ACTION ITEM
Starting at the line that contains "Viewport: 1401px width, 726px height." and ending at the final line of the entries below, write out each line exactly as it appears, but omit the pictures.

EXTRACTED DATA
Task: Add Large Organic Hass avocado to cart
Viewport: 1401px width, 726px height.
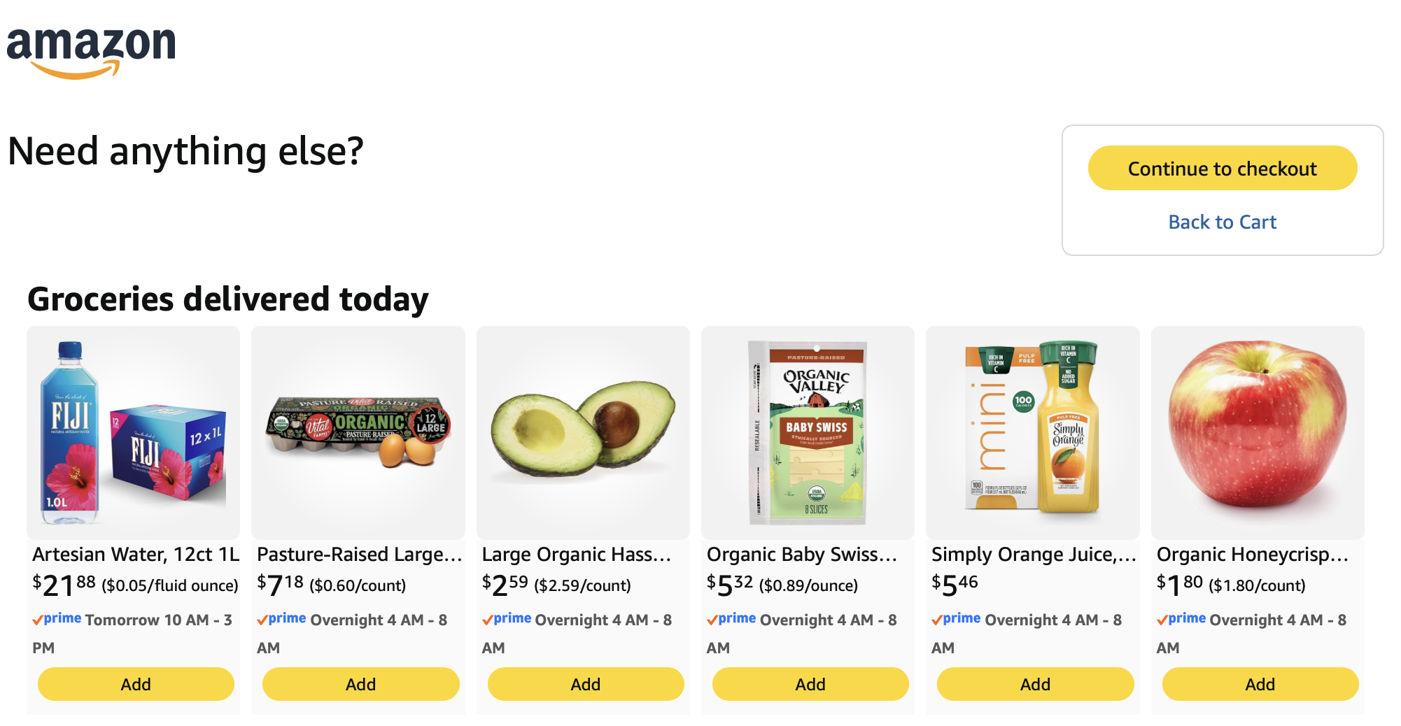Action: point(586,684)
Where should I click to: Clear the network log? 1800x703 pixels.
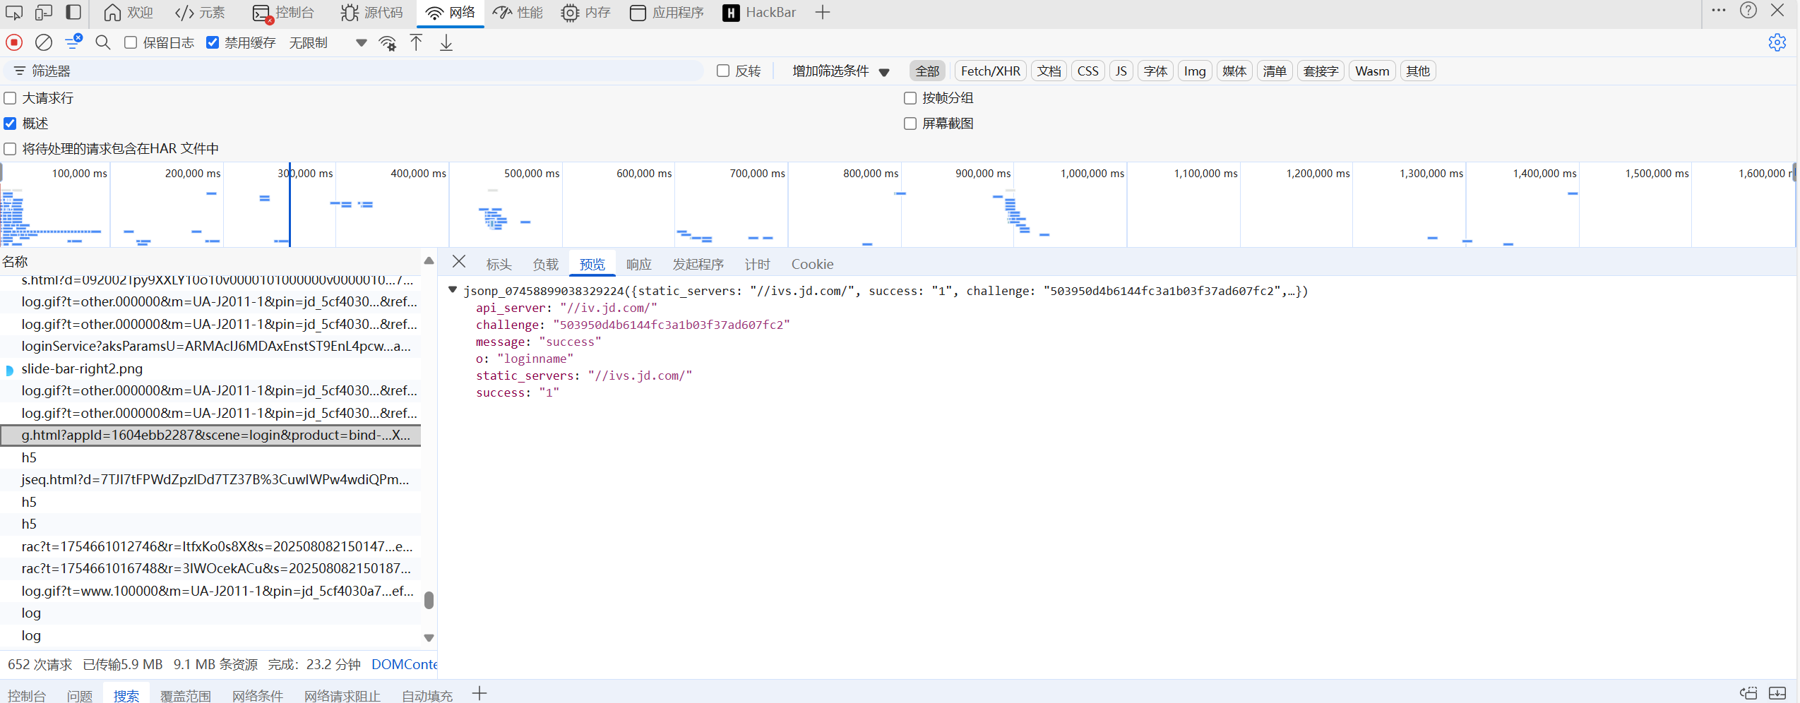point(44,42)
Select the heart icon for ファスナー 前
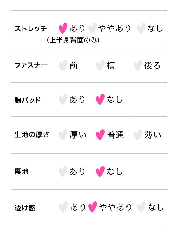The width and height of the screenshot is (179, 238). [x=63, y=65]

EXPECTED ANSWER
Viewport: 1401px width, 726px height.
Action: point(586,684)
Where should I click to: Clear the network log? 1800x703 pixels.
point(44,42)
Select the heart icon for ファスナー 前
The width and height of the screenshot is (179, 238). [x=63, y=65]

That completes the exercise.